------ Records provided ------
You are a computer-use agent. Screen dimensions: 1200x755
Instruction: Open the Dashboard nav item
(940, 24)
------
------ Records provided ------
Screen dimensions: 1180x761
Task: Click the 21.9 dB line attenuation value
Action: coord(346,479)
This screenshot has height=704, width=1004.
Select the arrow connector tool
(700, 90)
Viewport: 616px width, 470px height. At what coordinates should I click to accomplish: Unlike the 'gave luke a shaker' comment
------
Your instructions:
In the listing above, locate the line containing "This screenshot has height=704, width=1004." and the line containing "Viewport: 616px width, 470px", then transcribe both and every line between them verbatim.

Answer area:
This screenshot has height=704, width=1004.
Select the arrow connector tool
(700, 90)
Viewport: 616px width, 470px height. At what coordinates should I click to accomplish: Unlike the 'gave luke a shaker' comment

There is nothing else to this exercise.